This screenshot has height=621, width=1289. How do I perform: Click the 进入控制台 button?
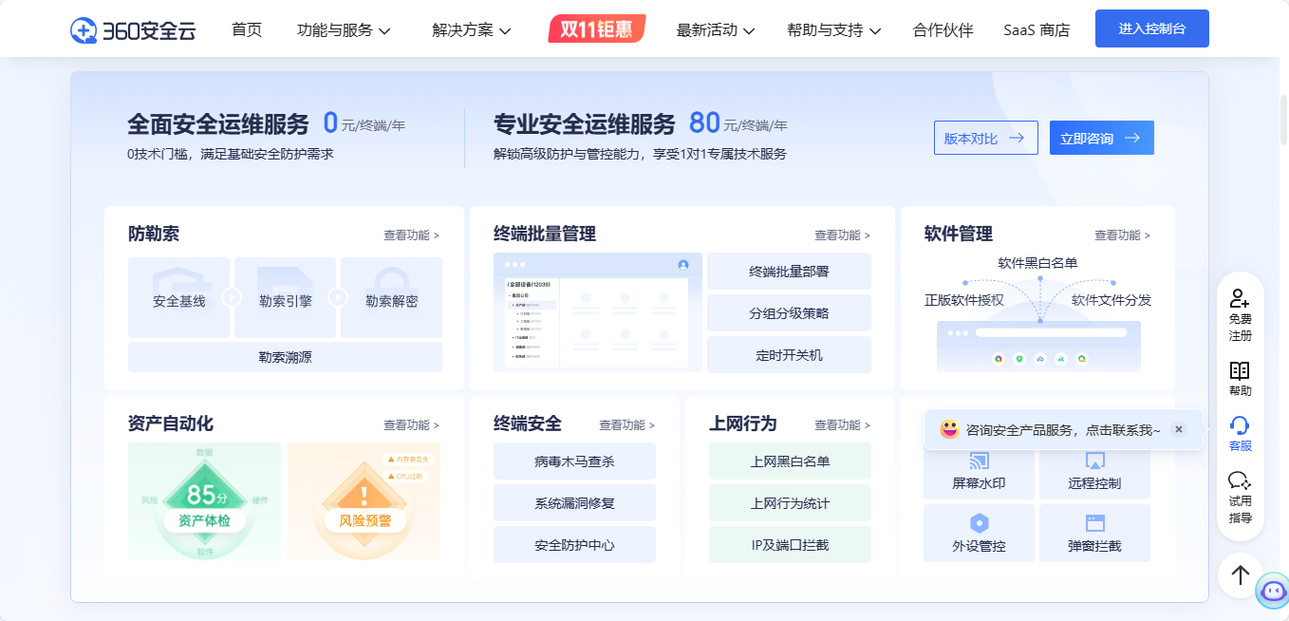[1151, 29]
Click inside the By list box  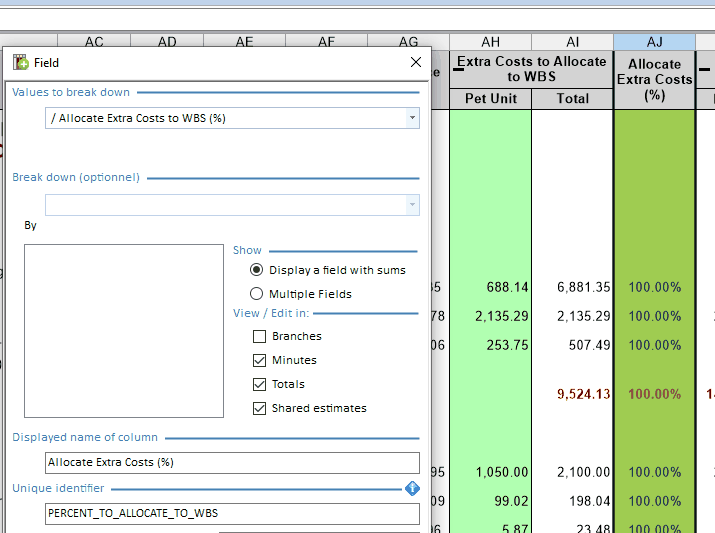124,330
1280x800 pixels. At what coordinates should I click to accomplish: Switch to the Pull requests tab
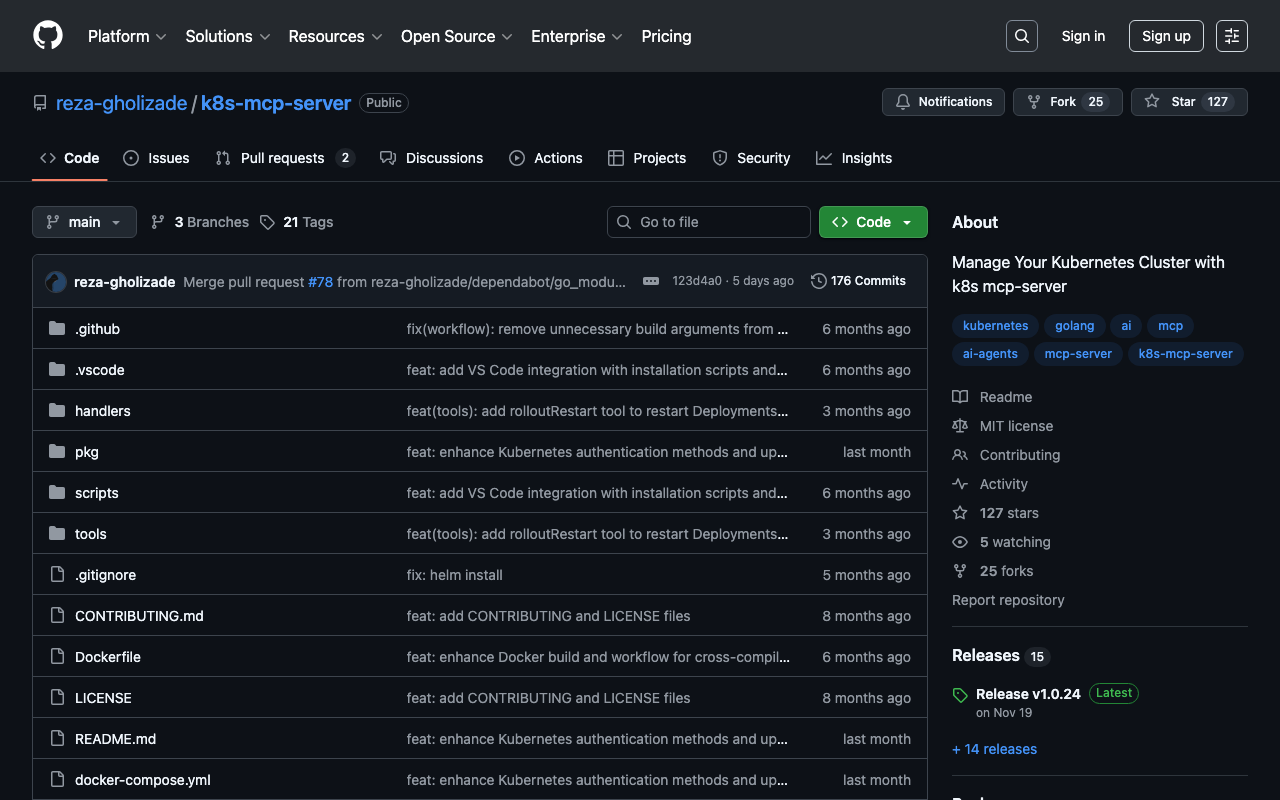point(283,158)
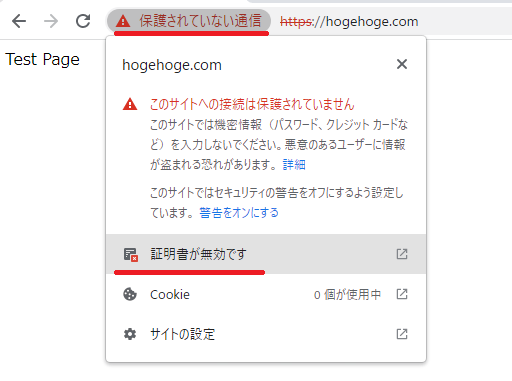Click the invalid certificate icon
The image size is (512, 381).
pos(130,254)
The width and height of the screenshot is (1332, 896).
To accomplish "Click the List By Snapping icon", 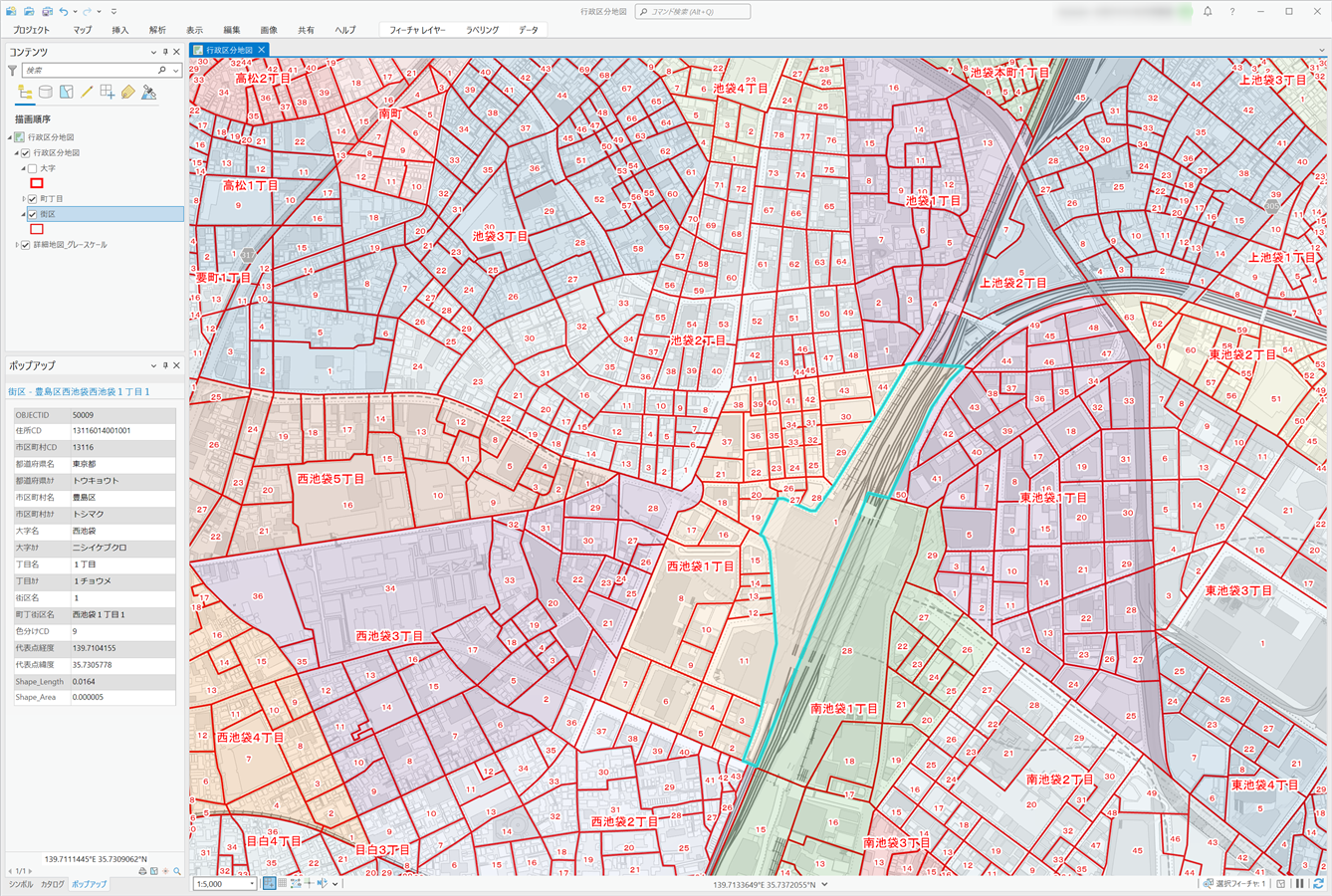I will pyautogui.click(x=107, y=93).
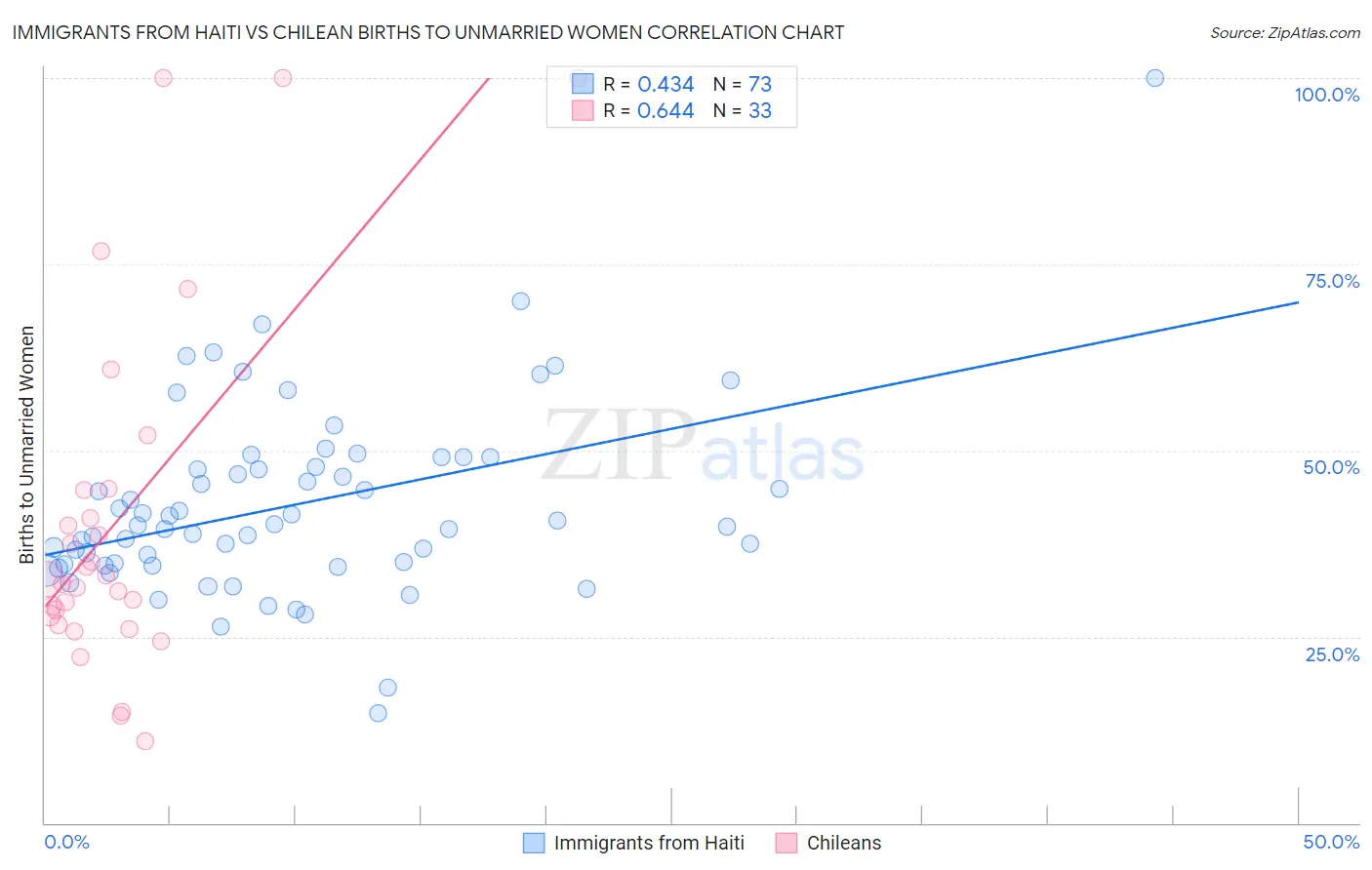Click the pink Chileans legend swatch

[787, 843]
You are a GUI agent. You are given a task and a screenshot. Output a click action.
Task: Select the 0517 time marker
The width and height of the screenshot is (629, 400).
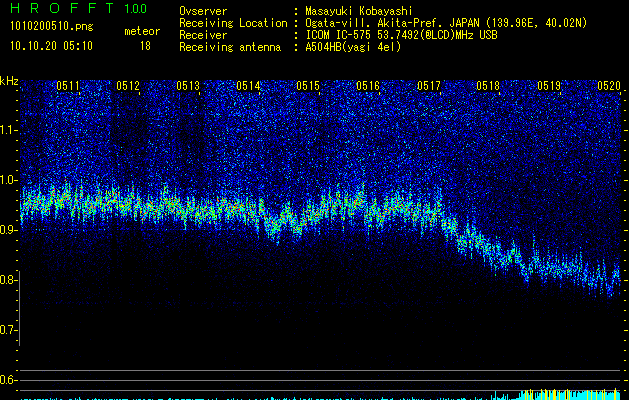[428, 87]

══════════════════════════════

Your goal:
In the stretch from the line containing "You are a GUI" through the end of the records, swap "marker" for "label" and give those lines again with nothing else changed. Leave the pictures out of your answer.

Response:
You are a GUI agent. You are given a task and a screenshot. Output a click action.
Task: Select the 0517 time label
The width and height of the screenshot is (629, 400).
[428, 87]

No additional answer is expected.